EXCERPT PROVIDED
[START]

Platform layer (inner): Signed by gethull.dev. Proves the platform library is authentic.

  • Payload: canonicalStringify(platforms) (per-arch hashes + canary)
  • Key: Hardcoded HL_PLATFORM_PUBKEY_HEX (overridable via --platform-key)

App layer (outer): Signed by the developer. Proves the app hasn't been tampered with.

  • Payload: canonicalStringify({binary_hash, build, files, manifest, platform, trampoline_hash})
  • Key: Developer's .pub file

Full startup verification (hl_verify_startup):

  1. Read developer public key from .pub file
  2. Read and parse package.sig
  3. Verify platform signature against pinned key
  4. Verify app signature against developer key
  5. Verify file hashes against embedded entries or filesystem
  6. Return 0 (all valid) or -1 (any failure → refuse to start)

3. Capability Layer

Every capability is a C function that validates inputs before performing the operation. Application code (Lua/JS) can only access system resources through these functions.

Filesystem (cap/fs.c)

[END]

DATA PROVIDED
[START]

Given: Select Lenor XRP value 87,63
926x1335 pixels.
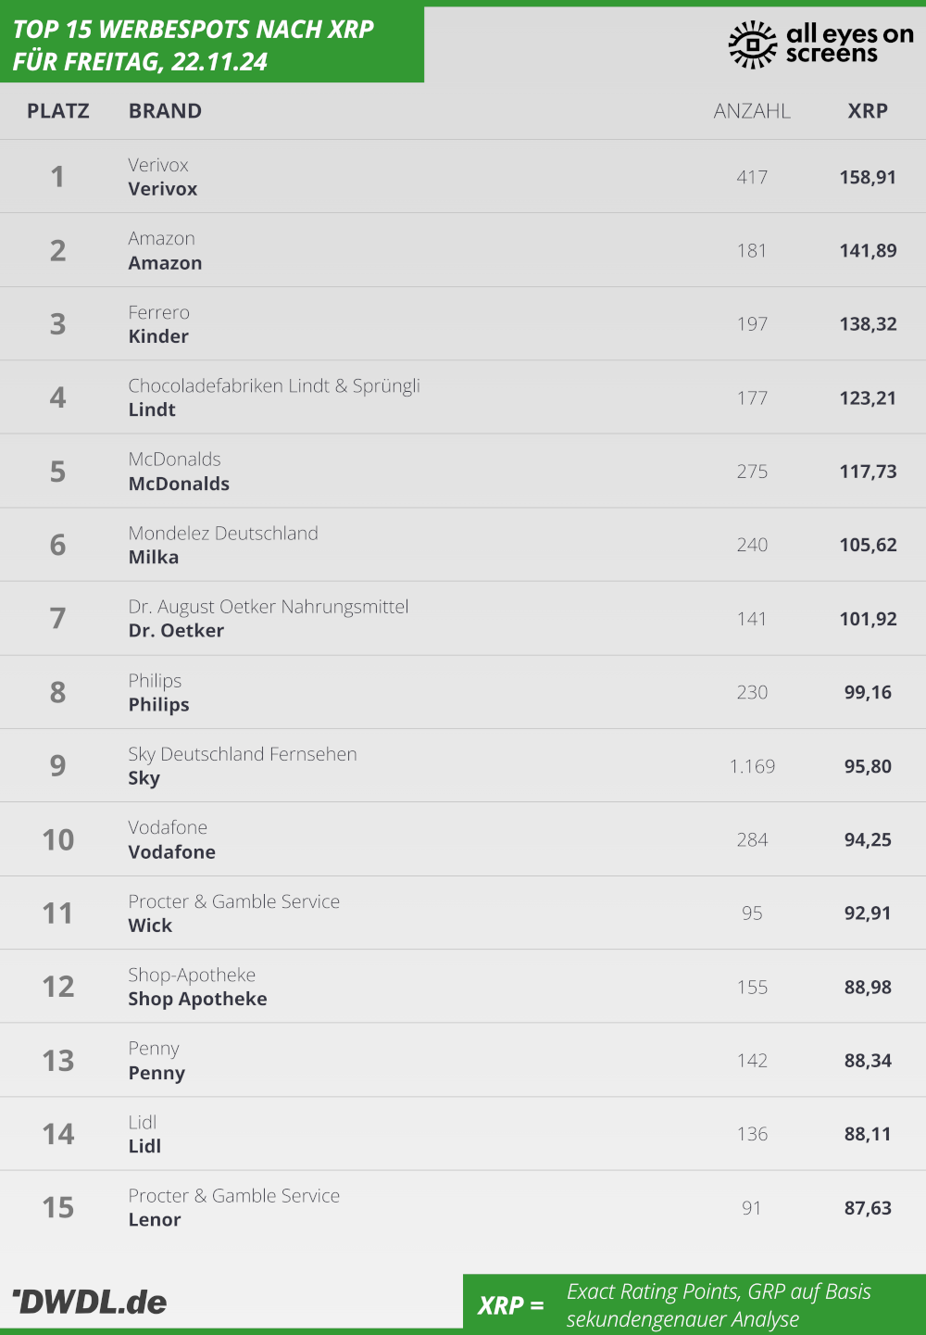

[END]

EXERCISE REQUIREMENTS
A – Using the excerpt on package signing and capabilities, answer these questions, one a line:
(i) Who signs the platform layer?
(ii) Which key is used to verify the app layer?
(iii) What does hl_verify_startup return when any check fails?
B – Condense the paragraph beginning "Every capability is a C function" from the excerpt on package signing and capabilities into one shorter sentence that keeps its main facts.
C – Write a continuation of the excerpt on package signing and capabilities, starting after its last line, "Filesystem (cap/fs.c)".
The data above is separate material, unrelated to the excerpt on package signing and capabilities.

RESPONSES TO THE TASKS
A –
(i) gethull.dev
(ii) The developer's .pub file
(iii) -1, and the app refuses to start

B – Each capability is a C function that checks its inputs before acting, and Lua/JS application code can reach system resources only through these functions.

C –
  • hl_cap_fs_validate(path, base_dir). Rejects absolute paths, .. components, symlink escapes via realpath() ancestor check
  • hl_cap_fs_read(path, base_dir, ...). Read file within base directory
  • hl_cap_fs_write(path, base_dir, ...). Write file, auto-creates parent directories
  • hl_cap_fs_exists() / hl_cap_fs_delete(). Existence check and deletion

All paths must be relative and resolve within the declared base directory.

Database (cap/db.c)

  • hl_cap_db_query(cache, sql, params, callback). SELECT with parameterized binding
  • hl_cap_db_exec(cache, sql, params). INSERT/UPDATE/DELETE with parameterized binding
  • hl_cap_db_begin/commit/rollback(db). Explicit transaction control
  • db.batch(fn). Lua/JS API wrapping fn() in BEGIN IMMEDIATE..COMMIT

SQL is always a literal string from app code. Parameters are bound via SQLite's sqlite3_bind_* family. No string concatenation. SQL injection is structurally impossible.

Prepared statement cache: A 32-entry LRU cache (HlStmtCache) avoids repeated sqlite3_prepare_v2() calls for hot queries. Statements are reused via sqlite3_reset() + sqlite3_clear_bindings().

Performance PRAGMAs (applied once at connection open via hl_cap_db_init()):

PRAGMA Value Rationale
journal_mode WAL Concurrent readers during writes
synchronous NORMAL Sync on checkpoint only (safe in WAL mode)
foreign_keys ON Referential integrity
busy_timeout 5000 Wait 5s on lock contention
cache_size -16384 16 MB page cache (vs 2 MB default)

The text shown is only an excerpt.